§ Teks Hasil Ekstraksi:
_ _ _

It Is A Big Deal Now
Saat menulis catatan kecil ini, aku sedang diserang panas cukup
tinggi. Untungnya, aku masih bisa cukup kuat beraktivitas; masih bisa bergerak
di rumah. Alhasil, aku masih bisa menyempatkan diri menulis dan juga membaca.
Ini menyenangkan.
Manusia itu berubah. Dan selalu berubah. Itu yang aku lihat pada
diriku sendiri. Banyak hal yang sebelumnya bukan hal yang penting, sekarang
iya. It is a big deal now. Kalau kamu tanyakan kepadaku sekitar tiga
bulan yang lalu perihal keluar rumah sendirian sampai batas maghrib sendirian,
aku pasti dengan lantang menyatakan bahwa itu wajar buatku. Tapi sekarang? Sama
sekali tidak. Aku mempelajari suatu hal yang mengharuskanku keluar pukul lima
sore dan kembali ke rumah pukul setengah tujuh malam. Sungguh mengejutkan! Pada
hitungan jam, aku langsung sakit seketika.
Aku diperingatkan banyak orang tentang beberapa hal, seperti:
[1] Berdebat
[2] Kebiasaan tersenyum
[3] Kerapian
[4] Pola makan
[5] Pola tidur
[6] Safar
[7] Kebiasaan keluar rumah
Awalnya, berantakan di semua hal itu buatku wajar-wajar saja. Tidak
ada satupun yang aneh. Menurutku masih wajar. Akan tetapi, seiring berjalannya
waktu, itu menjadi hal besar. Bahkan jika aku sendirian; jauh dari orang-orang
yang menyarankan. Melanggarnya itu menimbulkan rasa bersalah.
Aku menjadi berpikir keras tentang bagaimana mungkin orang bisa cuma
sekadar ikut-ikutan saja ketika melakukan sesuatu. Sementara ketika jauh dari
lingkungan, apakah hati itu tidak gelisah? Entahlah. Aku bukan mereka. Dan aku
benar-benar berharap tidak seperti itu.

_ _ _

§ Cuplikan Data:
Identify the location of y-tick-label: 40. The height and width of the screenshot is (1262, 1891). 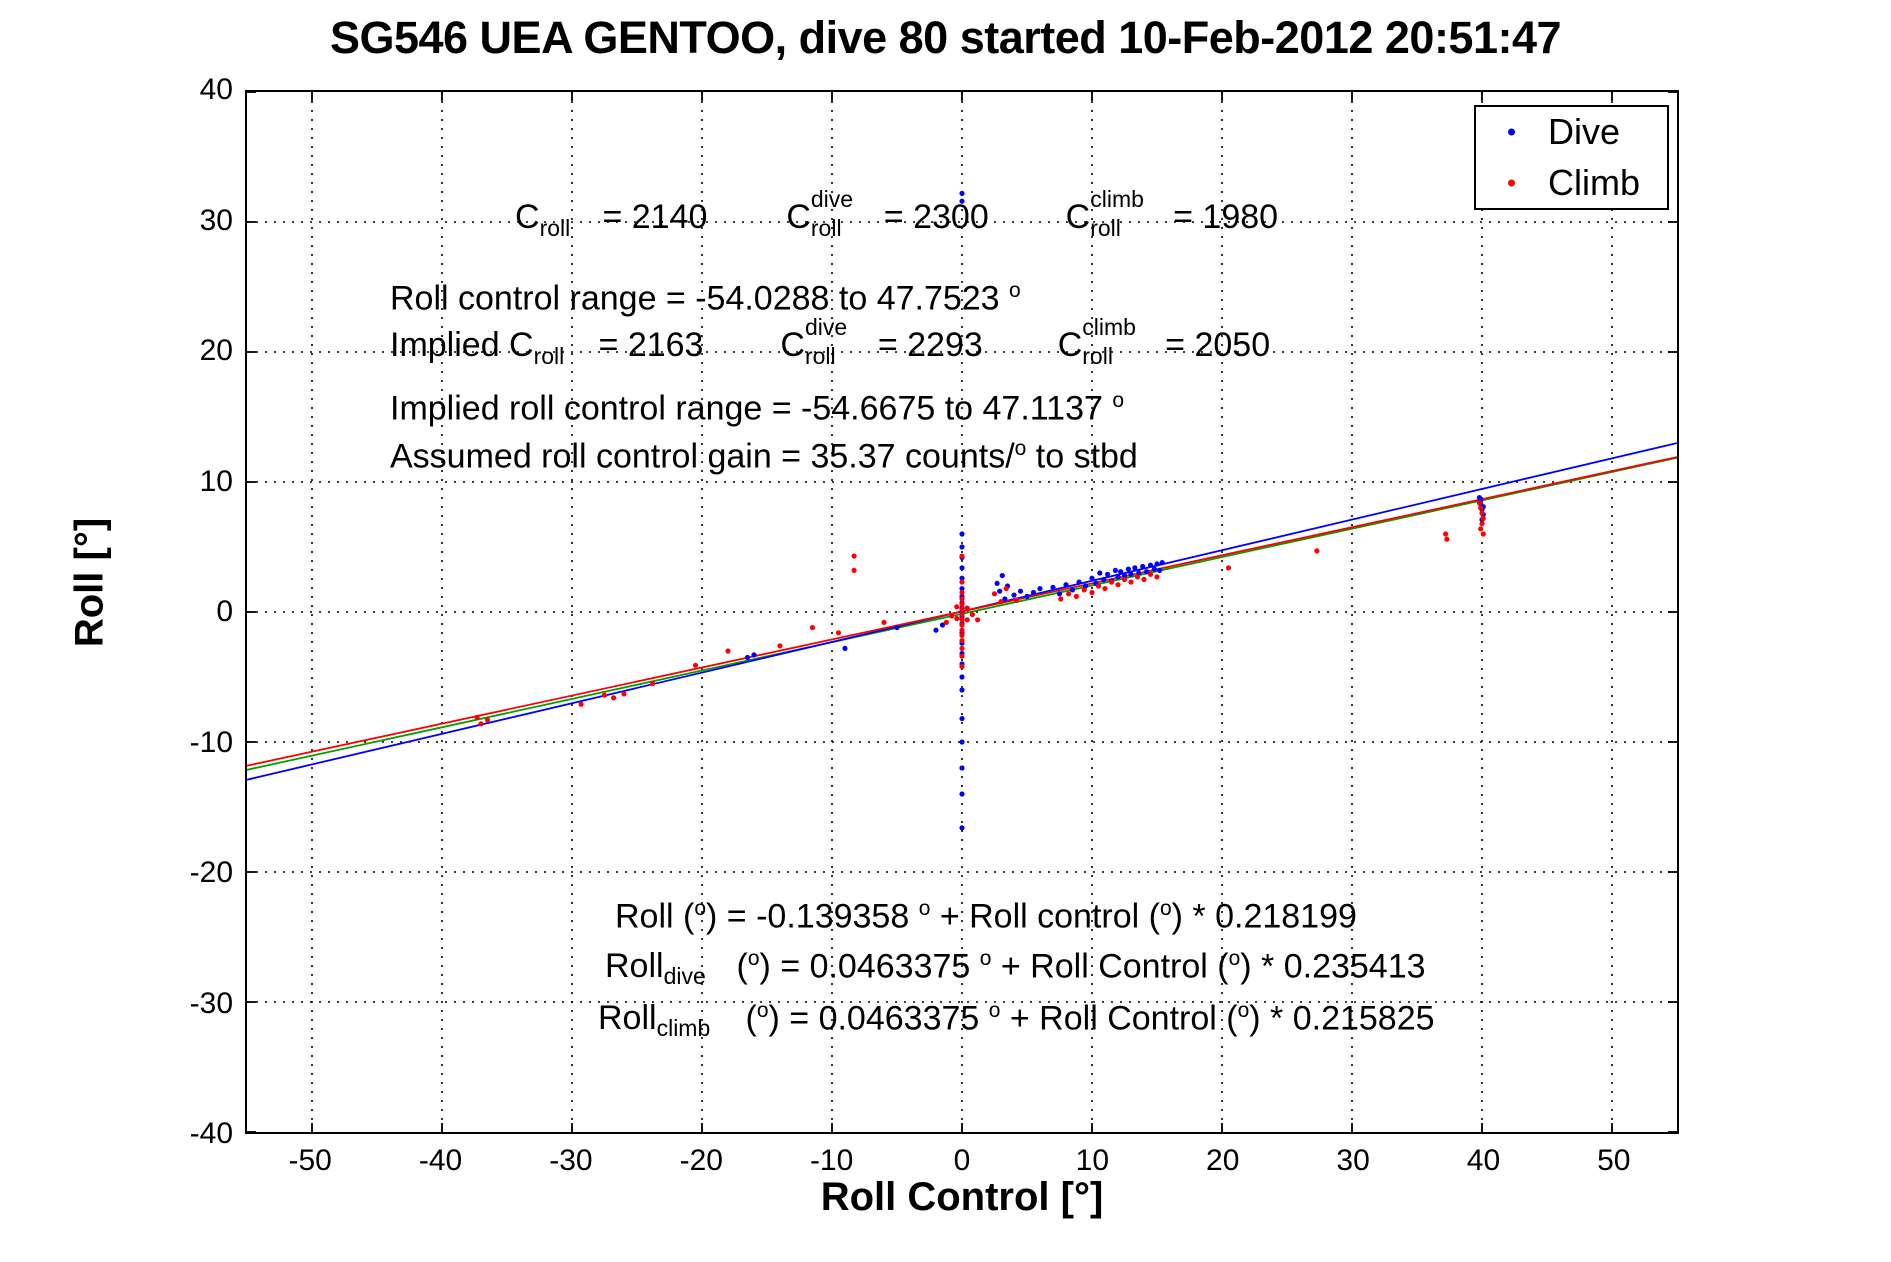
(216, 90).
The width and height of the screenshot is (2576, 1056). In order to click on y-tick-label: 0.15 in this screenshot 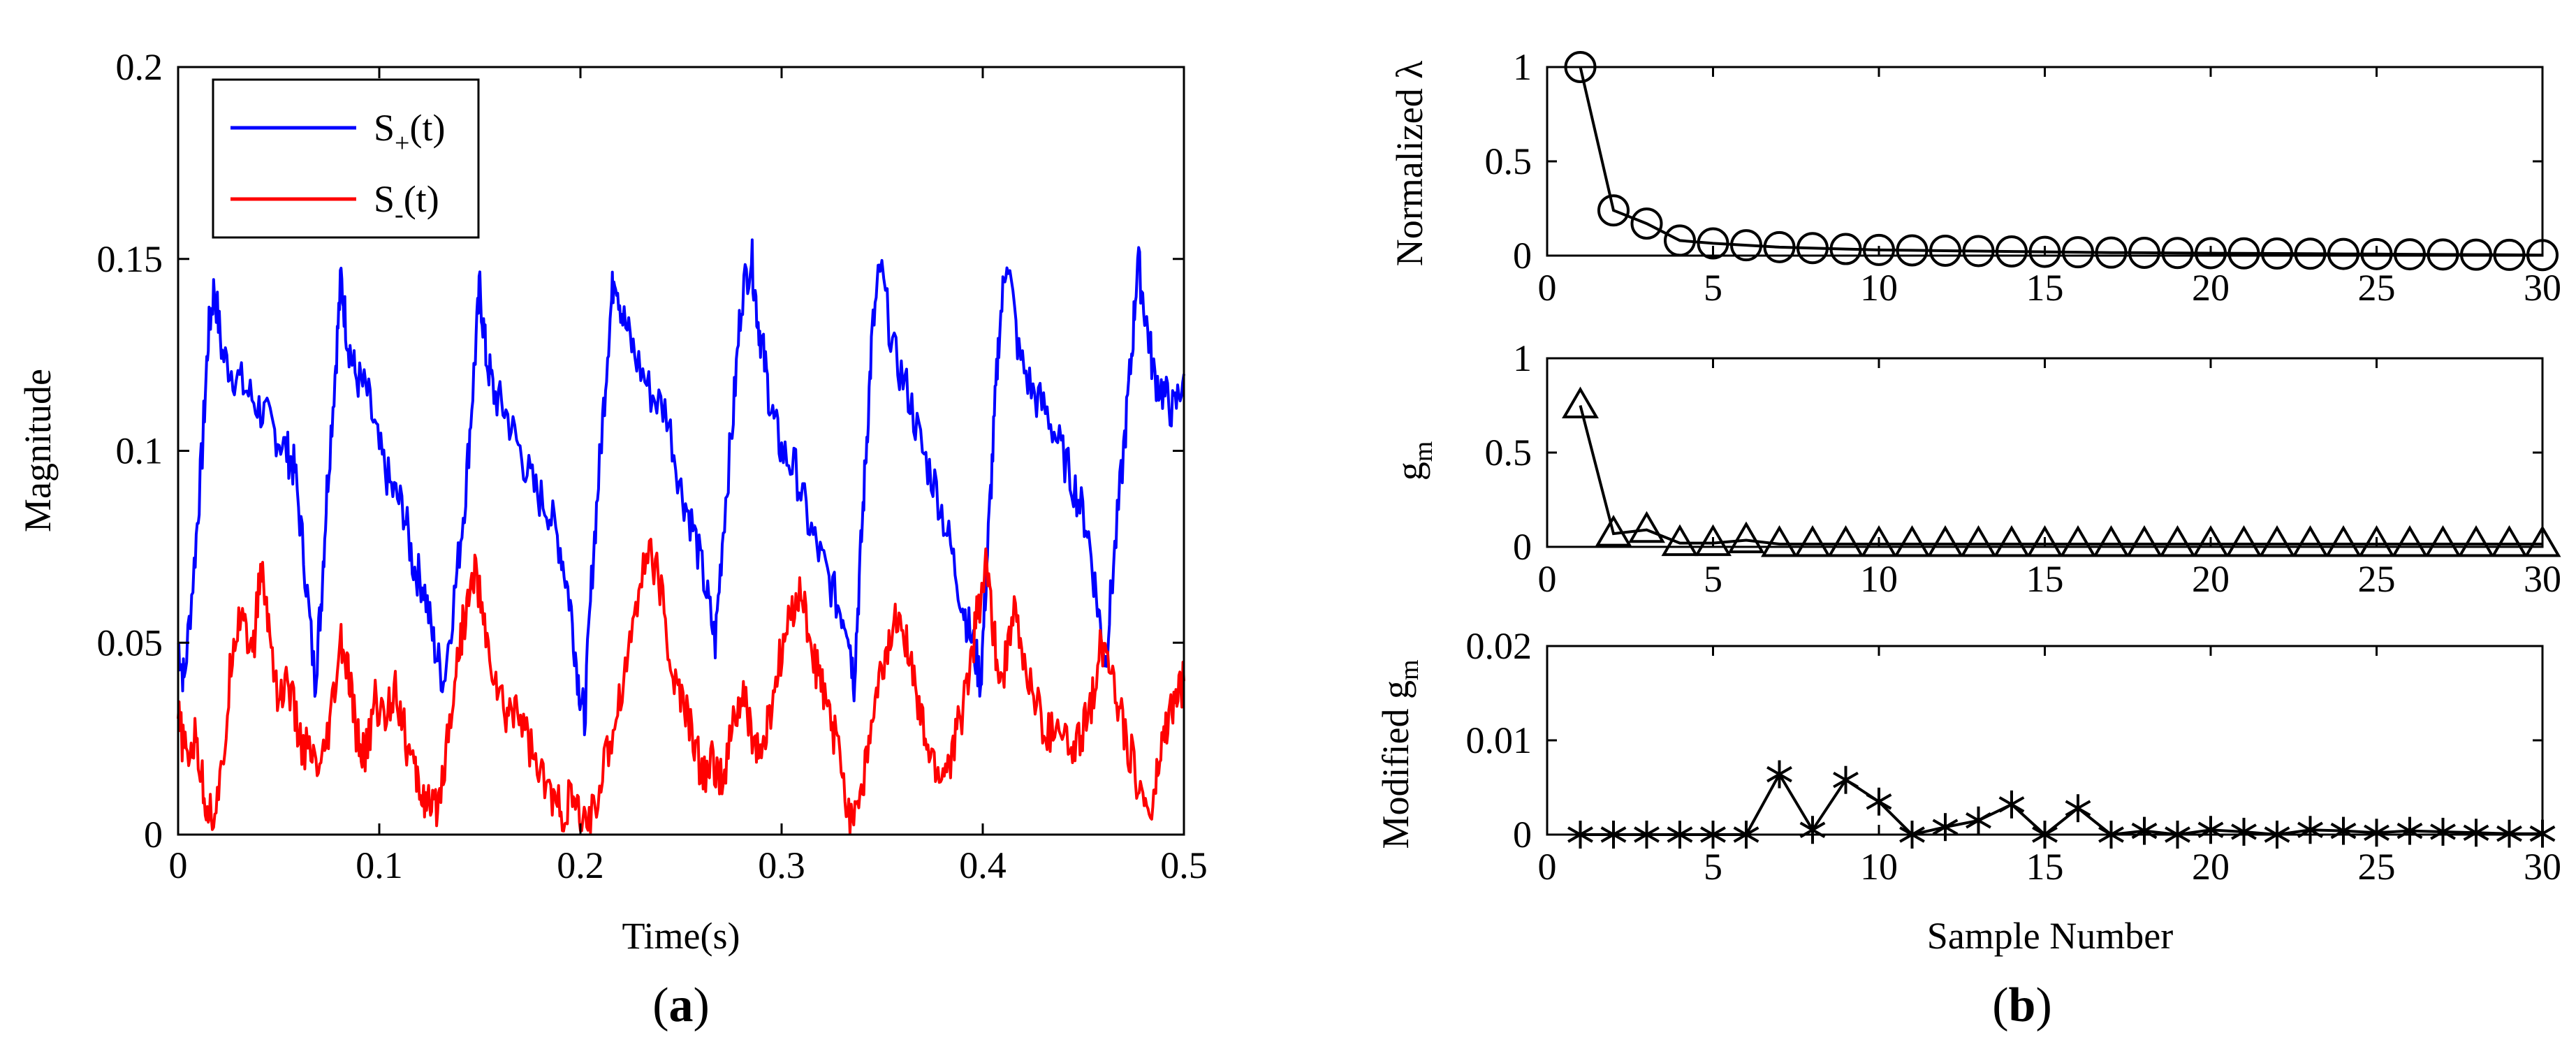, I will do `click(130, 259)`.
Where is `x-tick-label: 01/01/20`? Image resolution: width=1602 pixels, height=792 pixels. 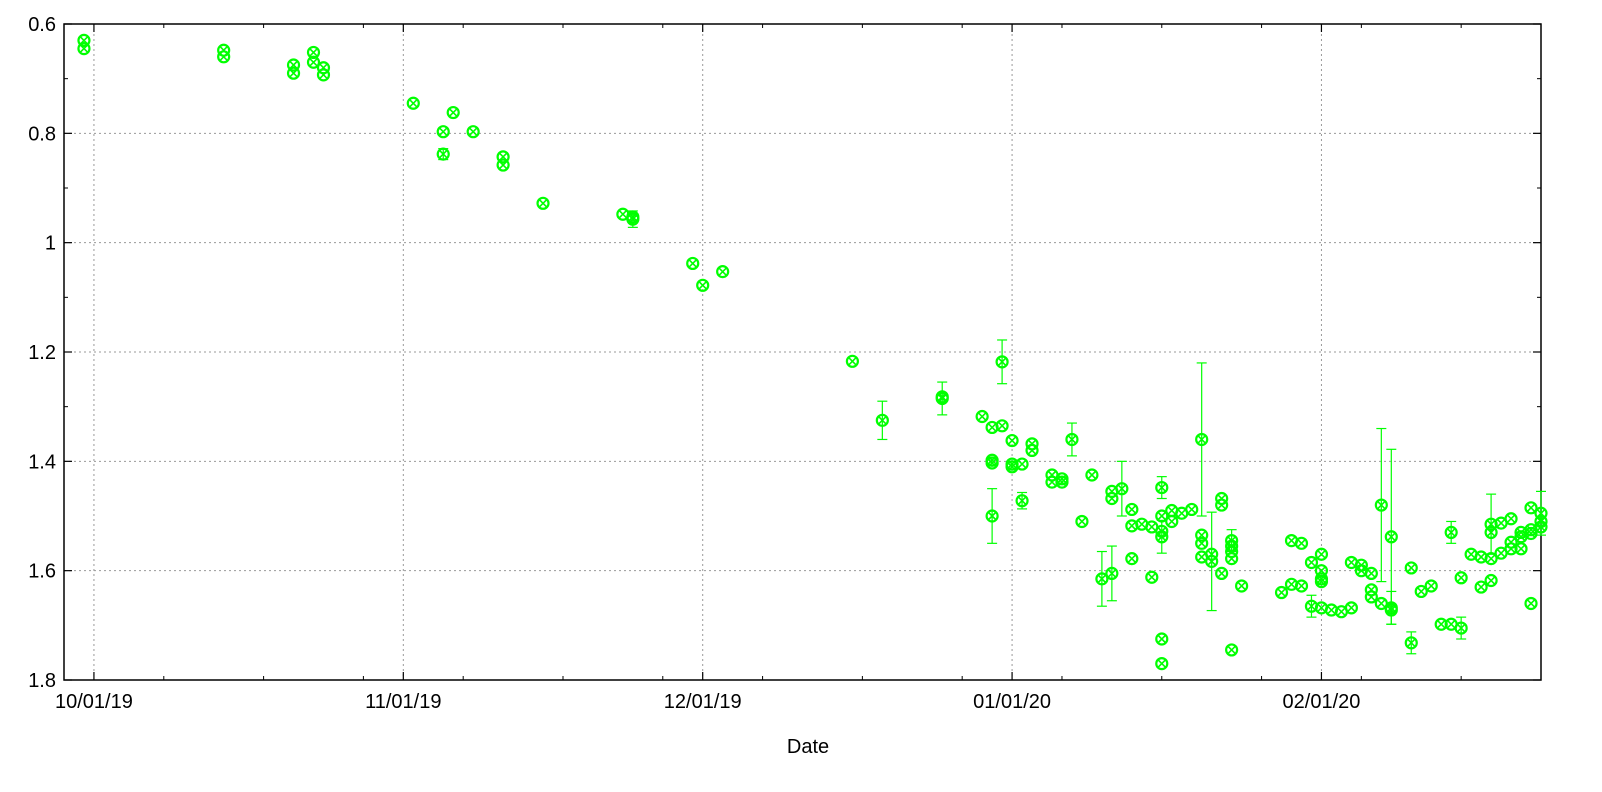 x-tick-label: 01/01/20 is located at coordinates (1012, 702).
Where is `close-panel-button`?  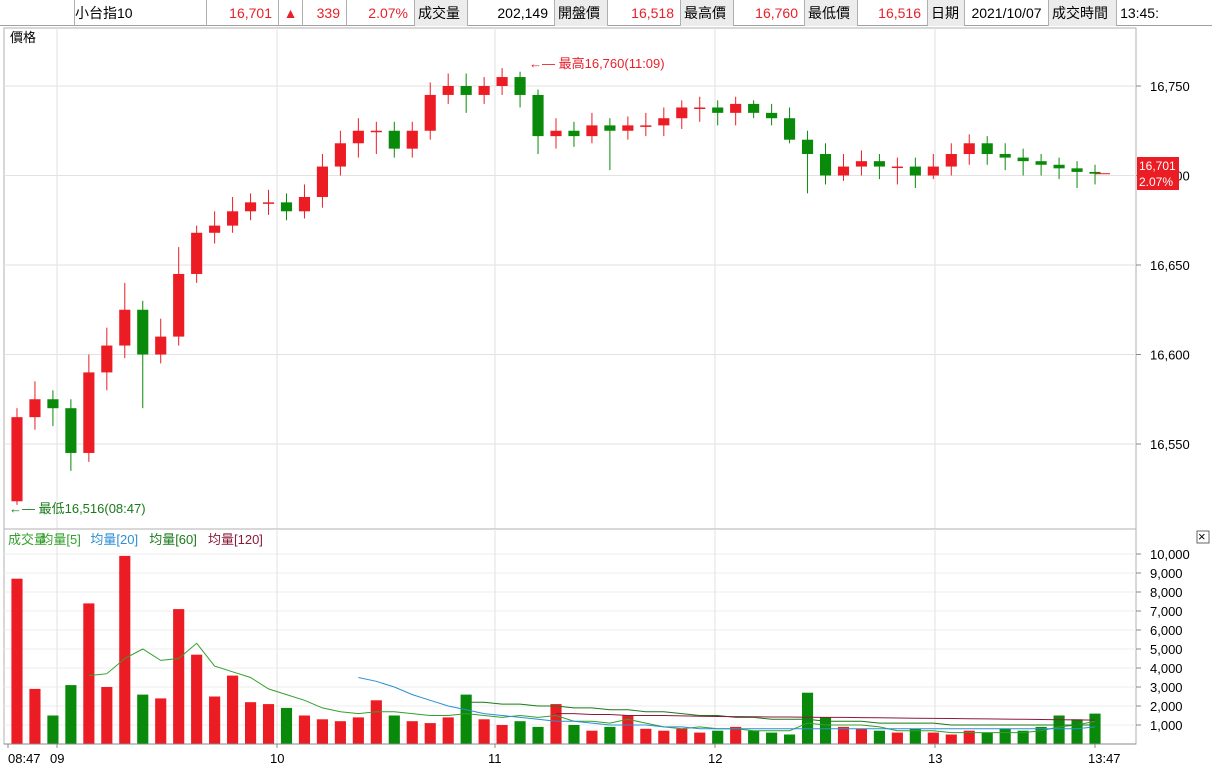 close-panel-button is located at coordinates (1203, 537).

_ _ _

§ Rincian Tugas: Tulis ulang seluruh catatan "It Is A Big Deal Now" di atas kata demi kata, tanpa perubahan apa pun.

§ Jawaban Tertulis:
It Is A Big Deal Now
Saat menulis catatan kecil ini, aku sedang diserang panas cukup
tinggi. Untungnya, aku masih bisa cukup kuat beraktivitas; masih bisa bergerak
di rumah. Alhasil, aku masih bisa menyempatkan diri menulis dan juga membaca.
Ini menyenangkan.
Manusia itu berubah. Dan selalu berubah. Itu yang aku lihat pada
diriku sendiri. Banyak hal yang sebelumnya bukan hal yang penting, sekarang
iya. It is a big deal now. Kalau kamu tanyakan kepadaku sekitar tiga
bulan yang lalu perihal keluar rumah sendirian sampai batas maghrib sendirian,
aku pasti dengan lantang menyatakan bahwa itu wajar buatku. Tapi sekarang? Sama
sekali tidak. Aku mempelajari suatu hal yang mengharuskanku keluar pukul lima
sore dan kembali ke rumah pukul setengah tujuh malam. Sungguh mengejutkan! Pada
hitungan jam, aku langsung sakit seketika.
Aku diperingatkan banyak orang tentang beberapa hal, seperti:
[1] Berdebat
[2] Kebiasaan tersenyum
[3] Kerapian
[4] Pola makan
[5] Pola tidur
[6] Safar
[7] Kebiasaan keluar rumah
Awalnya, berantakan di semua hal itu buatku wajar-wajar saja. Tidak
ada satupun yang aneh. Menurutku masih wajar. Akan tetapi, seiring berjalannya
waktu, itu menjadi hal besar. Bahkan jika aku sendirian; jauh dari orang-orang
yang menyarankan. Melanggarnya itu menimbulkan rasa bersalah.
Aku menjadi berpikir keras tentang bagaimana mungkin orang bisa cuma
sekadar ikut-ikutan saja ketika melakukan sesuatu. Sementara ketika jauh dari
lingkungan, apakah hati itu tidak gelisah? Entahlah. Aku bukan mereka. Dan aku
benar-benar berharap tidak seperti itu.